Pathway crosstalk enables cells to interpret TGF-β duration

Affiliations

Pathway crosstalk enables cells to interpret TGF-β duration

Jingyu Zhang et al. NPJ Syst Biol Appl. .

Abstract

The detection and transmission of the temporal quality of intracellular and extracellular signals is an essential cellular mechanism. It remains largely unexplored how cells interpret the duration information of a stimulus. In this paper, we performed an integrated quantitative and computational analysis on TGF-β induced activation of SNAIL1, a key transcription factor that regulates several subsequent cell fate decisions such as apoptosis and epithelial-to-mesenchymal transition.
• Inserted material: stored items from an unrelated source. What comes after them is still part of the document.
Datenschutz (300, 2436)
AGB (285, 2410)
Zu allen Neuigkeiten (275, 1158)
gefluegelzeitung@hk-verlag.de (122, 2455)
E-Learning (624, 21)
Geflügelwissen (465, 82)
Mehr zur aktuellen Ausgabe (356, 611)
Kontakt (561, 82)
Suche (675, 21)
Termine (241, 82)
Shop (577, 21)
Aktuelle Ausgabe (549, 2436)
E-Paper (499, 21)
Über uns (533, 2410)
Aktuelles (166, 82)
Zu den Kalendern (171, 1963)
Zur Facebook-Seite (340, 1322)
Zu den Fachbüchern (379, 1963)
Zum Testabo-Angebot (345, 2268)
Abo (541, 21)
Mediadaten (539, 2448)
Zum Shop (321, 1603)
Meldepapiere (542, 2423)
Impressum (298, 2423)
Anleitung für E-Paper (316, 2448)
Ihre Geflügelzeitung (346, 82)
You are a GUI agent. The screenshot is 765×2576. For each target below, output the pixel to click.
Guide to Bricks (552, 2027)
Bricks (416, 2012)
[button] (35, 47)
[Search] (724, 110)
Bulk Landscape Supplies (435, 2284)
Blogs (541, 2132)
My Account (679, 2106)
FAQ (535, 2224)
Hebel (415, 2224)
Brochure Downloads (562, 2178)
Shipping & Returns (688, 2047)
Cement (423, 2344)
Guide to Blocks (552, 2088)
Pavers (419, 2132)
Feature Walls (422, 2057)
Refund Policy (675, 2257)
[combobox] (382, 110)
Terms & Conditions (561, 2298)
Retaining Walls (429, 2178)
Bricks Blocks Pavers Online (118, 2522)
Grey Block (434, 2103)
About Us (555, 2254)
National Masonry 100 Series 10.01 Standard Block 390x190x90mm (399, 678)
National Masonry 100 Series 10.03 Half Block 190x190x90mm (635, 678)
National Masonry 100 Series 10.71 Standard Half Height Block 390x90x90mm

We demonstrate that crosstalk among multiple TGF-β activated pathways forms a relay from SMAD to GLI1 that initializes and maintains SNAILl expression, respectively. SNAIL1 functions as a key integrator of information from TGF-β signaling distributed through upstream divergent pathways. The intertwined network serves as a temporal checkpoint, so that cells can generate a transient or sustained expression of SNAIL1 depending on TGF-β duration. Furthermore, we observed that TGF-β treatment leads to an unexpected accumulation of GSK3 molecules in an enzymatically active tyrosine phosphorylation form in Golgi apparatus and ER, followed by accumulation of GSK3 molecules in an enzymatically inhibitive serine phosphorylation in the nucleus. Subsequent model analysis and inhibition experiments revealed that the initial localized increase of GSK3 enzymatic activity couples to the positive feedback loop of the substrate Gli1 to form a network motif with multi-objective functions. That is, the motif is robust against stochastic fluctuations, and has a narrow distribution of response time that is insensitive to initial conditions. Specifically for TGF-β signaling, the motif ensures a smooth relay from SMAD to GLI1 on regulating SNAIL1 expression.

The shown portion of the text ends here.